El templo presumía de pilares y arcos ornamentados, intrincadamente decorados con tallas y mosaicos que representaban batallas antiguas y ceremonias religiosas.
Su grandeza se erigía como testimonio de la riqueza y poder de la civilización que lo construyó.
Incluso en su estado ruinoso, seguía siendo una vista impresionante.
Caminaba hacia el interior, preguntándose qué habría pasado con los constructores de una estructura tan magnífica.
De repente, su Detector de Aura pitó, advirtiéndole que enemigos se acercaban.
Rápidamente tomó a Sera mientras abría un pequeño portal a su Dominio y la lanzó dentro justo cuando fue embestido.
Fue lanzado estrellándose contra una estatua cercana.
Esta se derrumbó sobre él, dejándolo aturdido y preguntándose qué le había golpeado.
Archer miró hacia arriba en un aturdimiento y vio una criatura colosal, idéntica a las que había estado combatiendo pero cuatro veces mayor en tamaño.
Luchó por volver a sus pies y fue entonces cuando escuchó una voz resonando a través de los pasillos.
Era la voz de la diosa de la arena, enojada y feroz.
Sus palabras eran como una tormenta de arena, azotando a su alrededor y picando sus oídos.
—¿Te atreves a entrar en mi templo, dragón codicioso?
—gritó ella—.
Buscas saquear mis tesoros y profanar este lugar sagrado.
¡No eres bienvenido aquí!
Archer pudo sentir el poder de la diosa en su voz y sabía que la había enfurecido.
—¡Saca al lagarto de mi templo y no pienses que ella puede salvarte, muchacho!

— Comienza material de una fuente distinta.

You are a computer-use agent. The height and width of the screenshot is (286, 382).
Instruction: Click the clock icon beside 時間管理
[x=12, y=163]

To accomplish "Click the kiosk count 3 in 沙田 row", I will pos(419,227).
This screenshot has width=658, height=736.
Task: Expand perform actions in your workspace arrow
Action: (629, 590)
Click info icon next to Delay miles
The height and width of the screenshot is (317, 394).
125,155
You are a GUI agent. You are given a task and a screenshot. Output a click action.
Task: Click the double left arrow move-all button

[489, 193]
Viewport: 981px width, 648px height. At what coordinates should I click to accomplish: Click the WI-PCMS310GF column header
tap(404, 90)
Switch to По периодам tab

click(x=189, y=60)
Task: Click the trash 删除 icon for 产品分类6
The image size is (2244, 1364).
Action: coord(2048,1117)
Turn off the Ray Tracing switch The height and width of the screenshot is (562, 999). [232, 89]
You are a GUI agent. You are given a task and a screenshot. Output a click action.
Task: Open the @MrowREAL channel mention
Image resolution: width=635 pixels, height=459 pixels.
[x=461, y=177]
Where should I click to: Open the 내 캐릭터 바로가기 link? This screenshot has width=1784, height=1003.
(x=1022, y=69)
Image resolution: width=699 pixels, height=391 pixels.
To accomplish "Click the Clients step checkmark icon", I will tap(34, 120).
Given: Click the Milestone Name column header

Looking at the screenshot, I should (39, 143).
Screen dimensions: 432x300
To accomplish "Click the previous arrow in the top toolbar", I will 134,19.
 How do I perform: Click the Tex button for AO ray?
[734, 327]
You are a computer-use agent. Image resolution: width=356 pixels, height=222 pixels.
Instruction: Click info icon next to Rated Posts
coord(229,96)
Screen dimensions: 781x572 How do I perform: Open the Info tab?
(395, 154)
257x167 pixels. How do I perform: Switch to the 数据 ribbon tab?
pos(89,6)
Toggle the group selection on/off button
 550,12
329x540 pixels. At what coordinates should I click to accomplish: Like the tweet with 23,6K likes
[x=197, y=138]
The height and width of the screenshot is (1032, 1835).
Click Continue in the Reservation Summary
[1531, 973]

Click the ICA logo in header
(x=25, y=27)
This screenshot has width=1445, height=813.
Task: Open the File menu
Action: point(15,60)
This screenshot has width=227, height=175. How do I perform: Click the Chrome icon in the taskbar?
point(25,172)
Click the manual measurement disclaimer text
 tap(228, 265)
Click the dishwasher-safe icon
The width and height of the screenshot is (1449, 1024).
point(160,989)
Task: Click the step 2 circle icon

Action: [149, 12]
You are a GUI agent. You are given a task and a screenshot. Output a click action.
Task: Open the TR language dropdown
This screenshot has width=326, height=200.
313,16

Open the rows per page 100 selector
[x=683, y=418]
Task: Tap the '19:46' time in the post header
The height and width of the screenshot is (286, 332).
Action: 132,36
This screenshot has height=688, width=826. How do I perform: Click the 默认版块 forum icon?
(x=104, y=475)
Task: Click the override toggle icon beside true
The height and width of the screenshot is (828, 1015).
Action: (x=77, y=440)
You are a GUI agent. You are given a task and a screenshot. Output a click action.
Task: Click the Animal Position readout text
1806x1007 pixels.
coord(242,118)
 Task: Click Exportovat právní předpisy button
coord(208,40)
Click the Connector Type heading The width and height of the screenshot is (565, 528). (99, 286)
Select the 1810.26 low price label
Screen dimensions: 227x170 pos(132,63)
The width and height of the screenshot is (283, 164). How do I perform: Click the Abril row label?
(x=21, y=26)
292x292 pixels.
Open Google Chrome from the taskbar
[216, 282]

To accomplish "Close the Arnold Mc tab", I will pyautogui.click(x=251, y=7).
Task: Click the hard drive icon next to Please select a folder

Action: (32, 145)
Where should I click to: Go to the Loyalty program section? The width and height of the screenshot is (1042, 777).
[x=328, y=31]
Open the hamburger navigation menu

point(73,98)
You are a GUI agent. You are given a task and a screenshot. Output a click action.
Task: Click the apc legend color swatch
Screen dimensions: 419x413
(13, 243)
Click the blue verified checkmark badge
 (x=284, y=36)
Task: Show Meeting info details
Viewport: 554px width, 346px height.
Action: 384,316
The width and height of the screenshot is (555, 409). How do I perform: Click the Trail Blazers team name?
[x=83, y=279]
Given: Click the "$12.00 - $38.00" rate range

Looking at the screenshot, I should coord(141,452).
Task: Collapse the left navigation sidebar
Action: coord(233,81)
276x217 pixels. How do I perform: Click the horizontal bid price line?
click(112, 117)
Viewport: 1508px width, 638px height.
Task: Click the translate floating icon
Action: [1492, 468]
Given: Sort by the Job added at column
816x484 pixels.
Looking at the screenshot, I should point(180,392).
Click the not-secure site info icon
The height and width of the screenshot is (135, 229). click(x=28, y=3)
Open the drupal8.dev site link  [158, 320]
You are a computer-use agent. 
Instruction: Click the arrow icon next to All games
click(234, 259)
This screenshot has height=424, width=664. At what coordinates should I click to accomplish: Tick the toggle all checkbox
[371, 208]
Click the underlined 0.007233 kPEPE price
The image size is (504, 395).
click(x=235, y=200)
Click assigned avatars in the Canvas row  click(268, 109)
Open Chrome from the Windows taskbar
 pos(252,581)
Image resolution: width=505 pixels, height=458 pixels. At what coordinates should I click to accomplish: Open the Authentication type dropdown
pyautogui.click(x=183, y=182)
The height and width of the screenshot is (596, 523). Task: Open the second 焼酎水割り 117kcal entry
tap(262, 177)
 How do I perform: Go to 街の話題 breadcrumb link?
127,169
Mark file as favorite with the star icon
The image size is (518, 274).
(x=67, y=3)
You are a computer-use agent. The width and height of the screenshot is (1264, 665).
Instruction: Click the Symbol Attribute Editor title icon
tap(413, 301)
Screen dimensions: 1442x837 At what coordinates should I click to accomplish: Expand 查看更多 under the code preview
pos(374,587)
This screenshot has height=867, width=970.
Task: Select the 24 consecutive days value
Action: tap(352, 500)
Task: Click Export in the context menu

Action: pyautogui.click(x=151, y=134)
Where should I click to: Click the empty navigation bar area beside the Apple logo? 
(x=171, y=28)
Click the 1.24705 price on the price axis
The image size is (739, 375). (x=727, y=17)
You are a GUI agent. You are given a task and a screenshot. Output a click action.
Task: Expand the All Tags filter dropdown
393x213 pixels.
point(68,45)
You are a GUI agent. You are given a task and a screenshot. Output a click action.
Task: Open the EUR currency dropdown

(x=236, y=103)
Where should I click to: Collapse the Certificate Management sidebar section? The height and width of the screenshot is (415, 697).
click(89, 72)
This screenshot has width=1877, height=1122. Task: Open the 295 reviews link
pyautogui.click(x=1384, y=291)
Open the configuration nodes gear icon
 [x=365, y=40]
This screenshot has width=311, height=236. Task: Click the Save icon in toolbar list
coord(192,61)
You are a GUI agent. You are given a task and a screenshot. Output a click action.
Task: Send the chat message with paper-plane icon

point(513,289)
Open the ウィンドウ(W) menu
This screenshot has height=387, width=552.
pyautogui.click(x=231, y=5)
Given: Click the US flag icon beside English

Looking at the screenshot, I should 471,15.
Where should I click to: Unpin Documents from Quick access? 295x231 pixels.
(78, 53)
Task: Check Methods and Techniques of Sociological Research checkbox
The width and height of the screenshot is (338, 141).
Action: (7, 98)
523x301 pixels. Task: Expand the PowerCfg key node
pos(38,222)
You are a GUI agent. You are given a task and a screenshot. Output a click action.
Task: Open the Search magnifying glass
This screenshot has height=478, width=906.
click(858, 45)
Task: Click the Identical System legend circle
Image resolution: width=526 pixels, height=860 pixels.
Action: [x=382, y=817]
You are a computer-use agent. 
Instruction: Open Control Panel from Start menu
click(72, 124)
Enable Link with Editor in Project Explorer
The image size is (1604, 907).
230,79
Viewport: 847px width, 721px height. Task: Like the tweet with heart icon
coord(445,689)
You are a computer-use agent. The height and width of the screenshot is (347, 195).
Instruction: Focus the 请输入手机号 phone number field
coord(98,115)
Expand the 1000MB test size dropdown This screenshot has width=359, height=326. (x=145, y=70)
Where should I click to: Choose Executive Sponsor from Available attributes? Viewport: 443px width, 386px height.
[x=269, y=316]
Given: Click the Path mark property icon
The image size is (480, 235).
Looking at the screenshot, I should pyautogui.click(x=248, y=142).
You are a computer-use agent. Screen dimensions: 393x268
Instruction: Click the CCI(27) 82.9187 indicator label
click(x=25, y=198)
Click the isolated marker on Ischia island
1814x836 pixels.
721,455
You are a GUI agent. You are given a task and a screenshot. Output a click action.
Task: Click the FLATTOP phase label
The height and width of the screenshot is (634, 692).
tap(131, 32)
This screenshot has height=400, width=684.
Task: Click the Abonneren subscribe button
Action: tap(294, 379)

La voz estruendosa ordenó a la criatura atacar, y esta cargó hacia adelante, acercándose a Archer hasta que estuvo justo en su cara.
Con un movimiento de su puño masivo, la criatura golpeó su ala, que levantó para defenderse.
El impacto lo envió volando a través de múltiples paredes y se estrelló en el suelo en un aturdimiento.
Antes de que pudiera recuperar el sentido, la criatura saltó hacia él.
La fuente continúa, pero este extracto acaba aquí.